Reflections on 180g Vinyl


UPDATE 10/6/16 – My copy arrived today. It turns out to be from the same stamper as used for the 2013 “Music on Vinyl” release. The main difference between the Sony release and the MOV one is that the facsimile Kitchenware Label is less blurred on the new copy. It actually does sound amazing. I was surprised by how good it is.

The new Sony vinyl release of Steve McQueen is in the shops from Friday June 10th (or can be ordered via the Amazon link strategically placed to the right of this post). Mine’s on order certainly, completism has its obligations. But it’s very difficult to get over-enthused about this release.

Of course anything that brings our heroes into the public consciousness is absolutely to be welcomed. There is the intriguing possibility the album may make it into the Sainsbury’s hipster aisle, where it may be picked up by someone who knows nothing of the band. Anyone who already knows Prefab Sprout will of course already have it in some format or other, so it’s a little difficult to see what the intention of the release is.

In many ways it’s an opportunity missed. Putting the acoustic version onto a double album format with a remastered original would be genuinely exciting. Or even including new sleeve notes. But I suspect it’s going to be a vanilla reissue. The only new part of it is the barcode.

It is 180g vinyl, of course, but there was a “Music on Vinyl” release in 2013 that was also on 180g, and to be perfectly honest even the approximately 45g so-thin-it’s-translucent “Irish Pressing” I have from 1985 sounds perfectly good.

Sony are cashing in on their back catalogue, which is understandable. I don’t suppose the band will get anything – Paddy might get songwriting royalties – and they may not even have been told it’s happening.

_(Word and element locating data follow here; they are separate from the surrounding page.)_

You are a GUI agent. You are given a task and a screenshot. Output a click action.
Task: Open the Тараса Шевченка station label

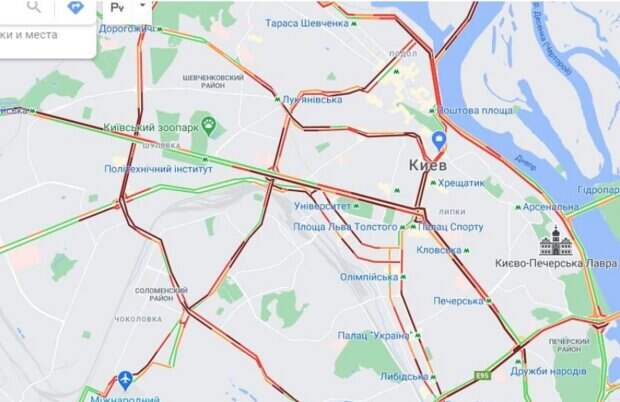[x=307, y=23]
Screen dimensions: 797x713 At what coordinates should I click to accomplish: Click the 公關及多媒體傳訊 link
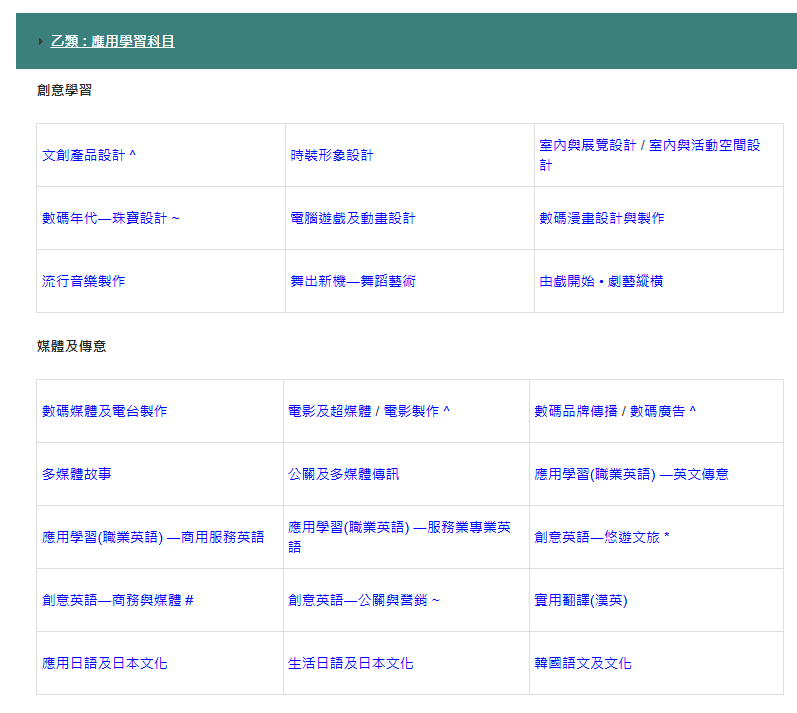[x=343, y=474]
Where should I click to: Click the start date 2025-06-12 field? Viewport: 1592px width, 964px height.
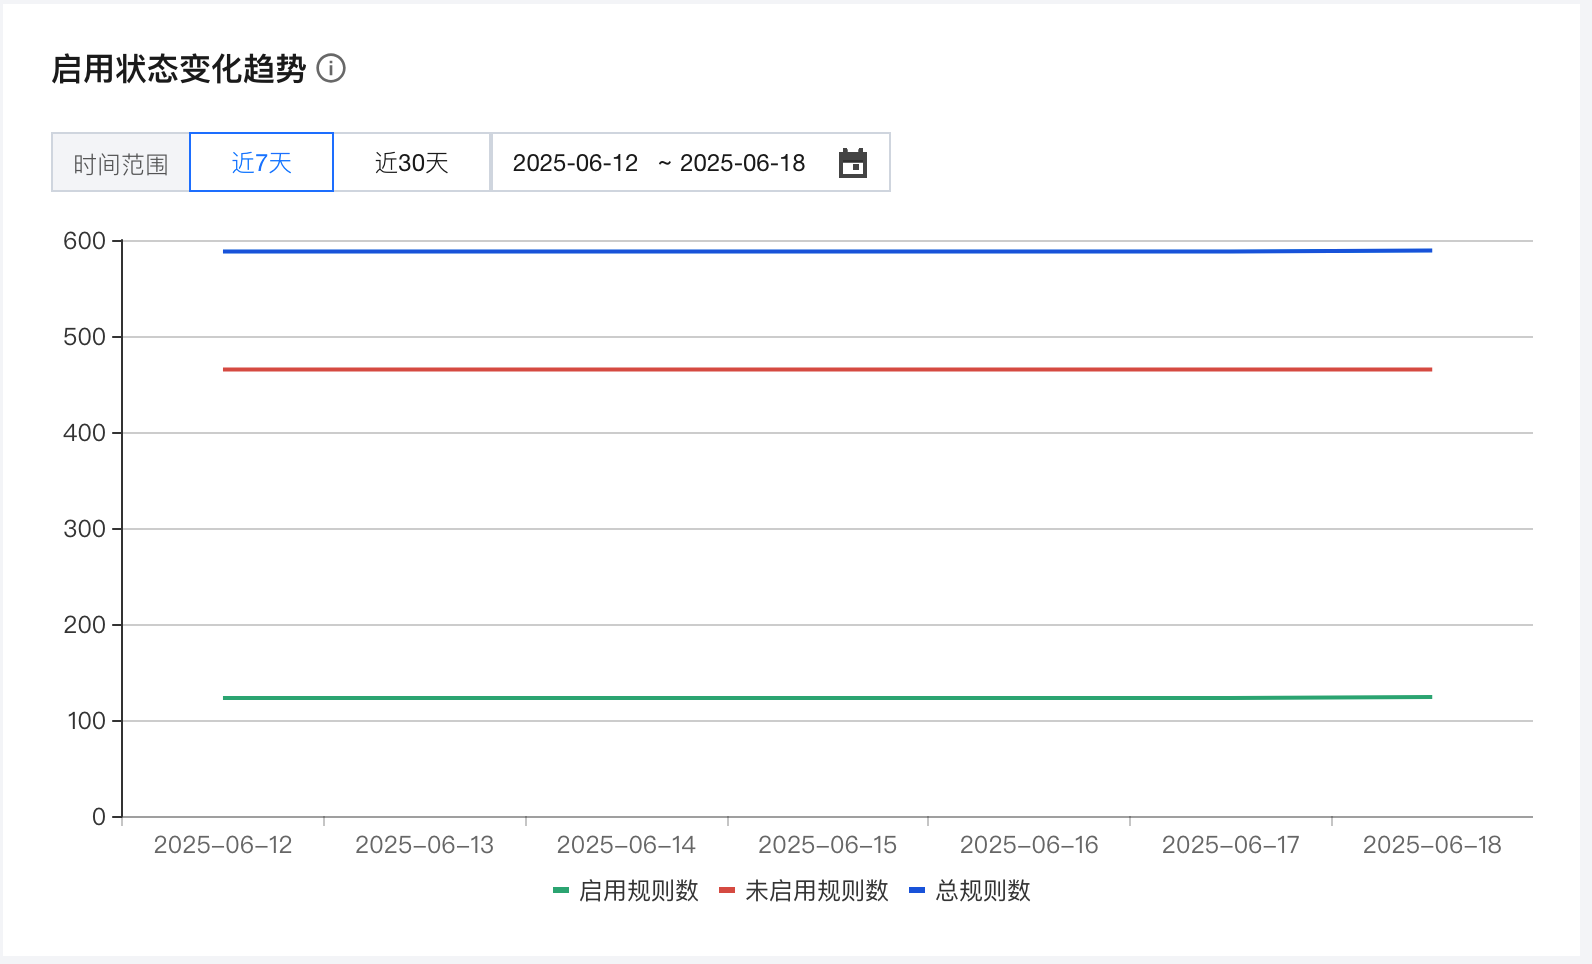[x=575, y=163]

But it just strikes me as a little unimaginative and verging on the exploitative. If you’re not a completist, and you want the album on vinyl, the best of all would be the Japanese pressings which tend to be expensive, but there are plenty of near mint 1985 pressings around, and the later “Nice Price” version can often be found unopened and completely mint. They have the advantage of being the real contemporary deal, not a later reconstruction.